Begin RECORDS SHOWN
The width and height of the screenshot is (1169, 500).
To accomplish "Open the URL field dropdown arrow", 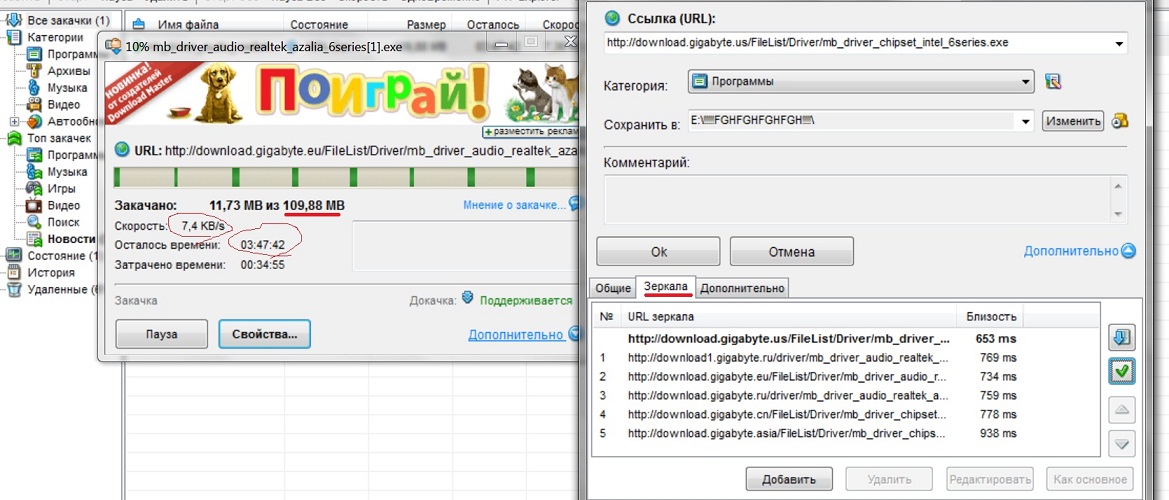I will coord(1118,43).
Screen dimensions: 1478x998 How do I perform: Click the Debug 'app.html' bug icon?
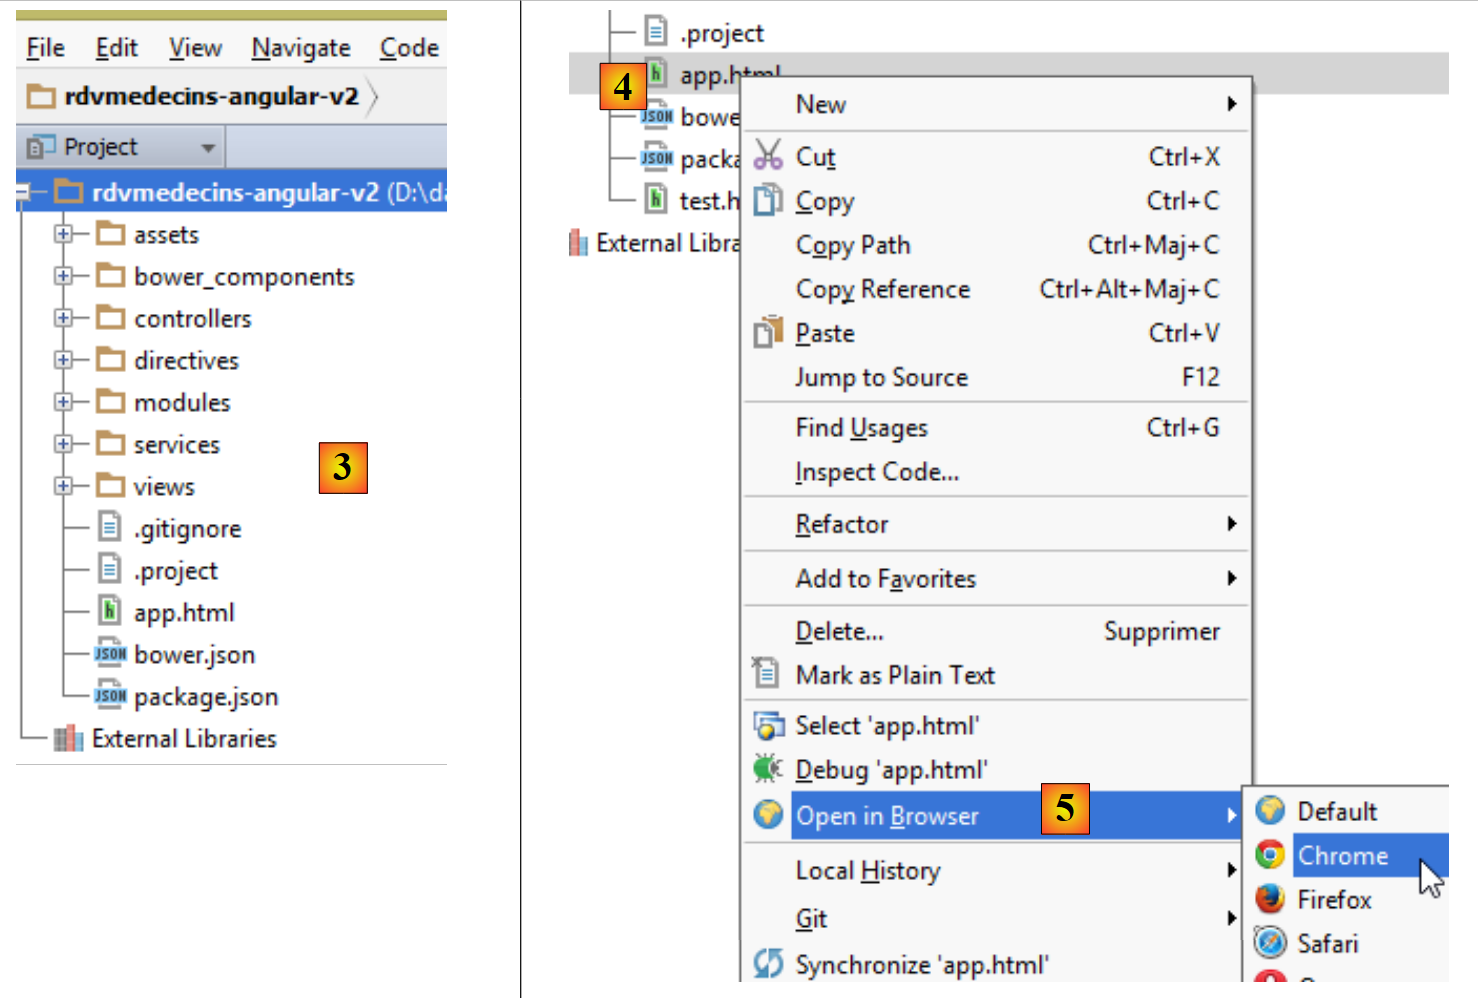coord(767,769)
End RECORDS SHOWN
Begin RECORDS SHOWN
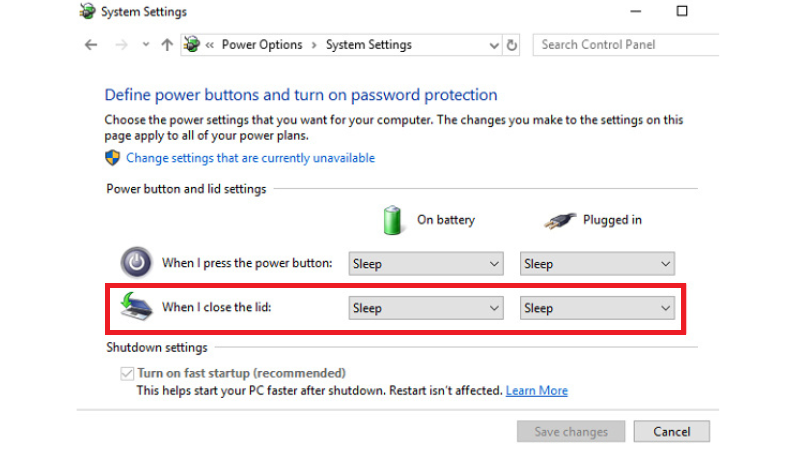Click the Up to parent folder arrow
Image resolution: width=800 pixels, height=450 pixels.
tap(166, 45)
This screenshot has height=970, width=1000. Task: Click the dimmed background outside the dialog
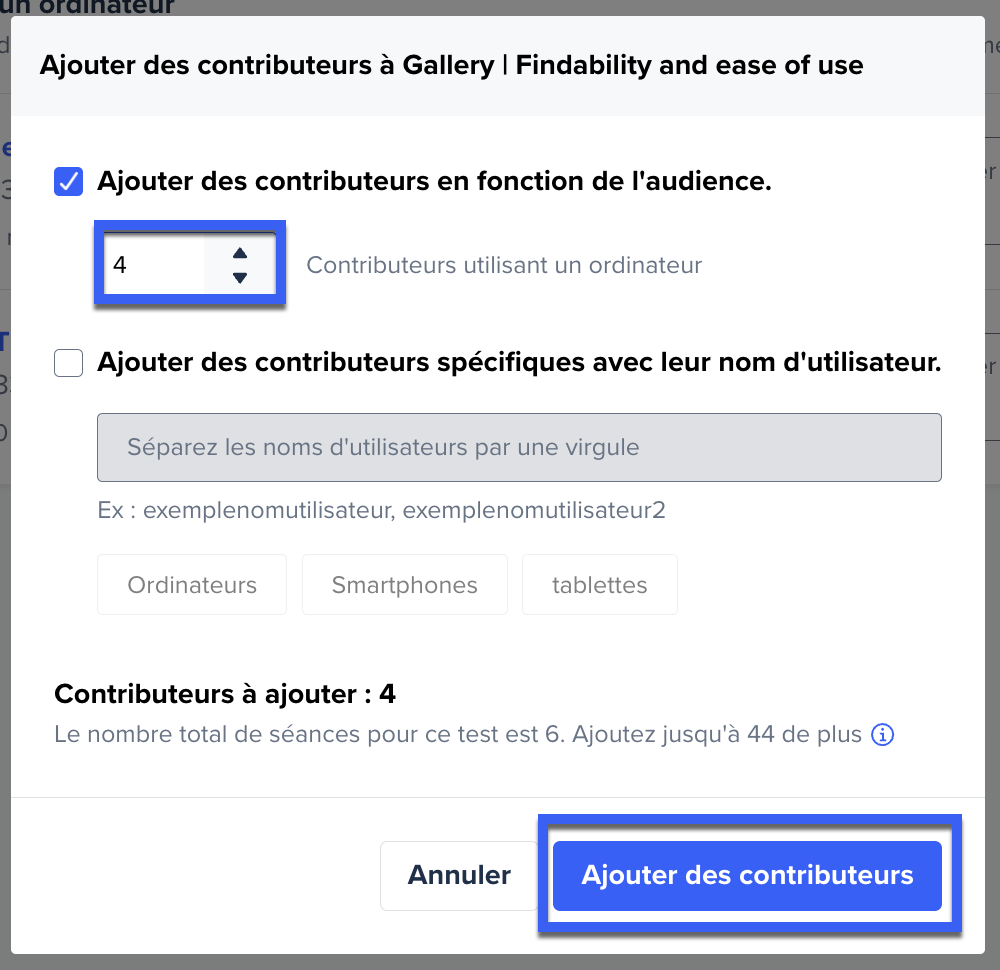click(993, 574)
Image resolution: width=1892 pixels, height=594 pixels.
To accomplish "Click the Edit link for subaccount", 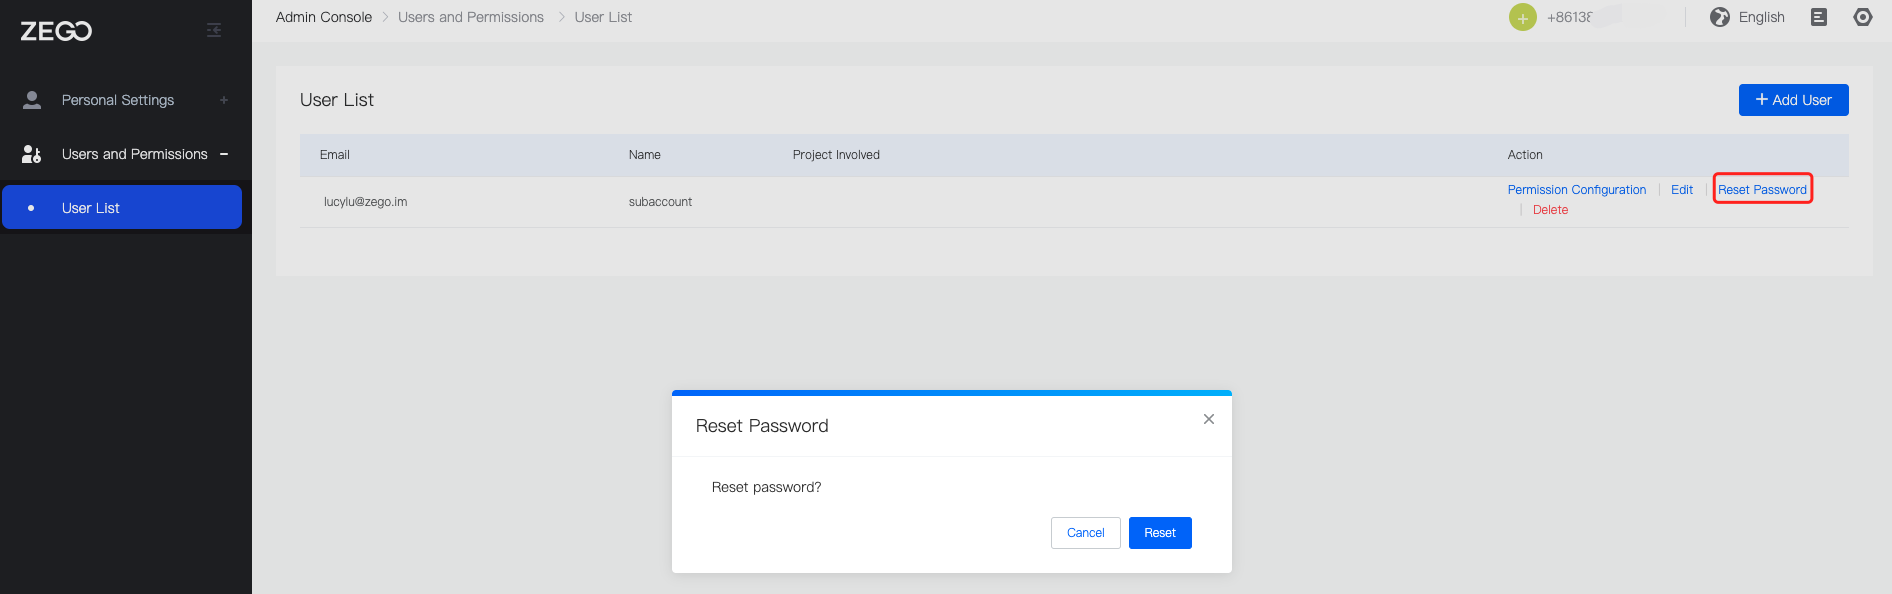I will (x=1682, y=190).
End RECORDS SHOWN
> **INSTRUCTION**:
Filter the items above and copy every line that contains the word "Image". Case counts.

> **COMPLETE OUTPUT**:
Image resolution: width=800 pixels, height=450 pixels.
Image resolution: width=1892 pixels, height=594 pixels.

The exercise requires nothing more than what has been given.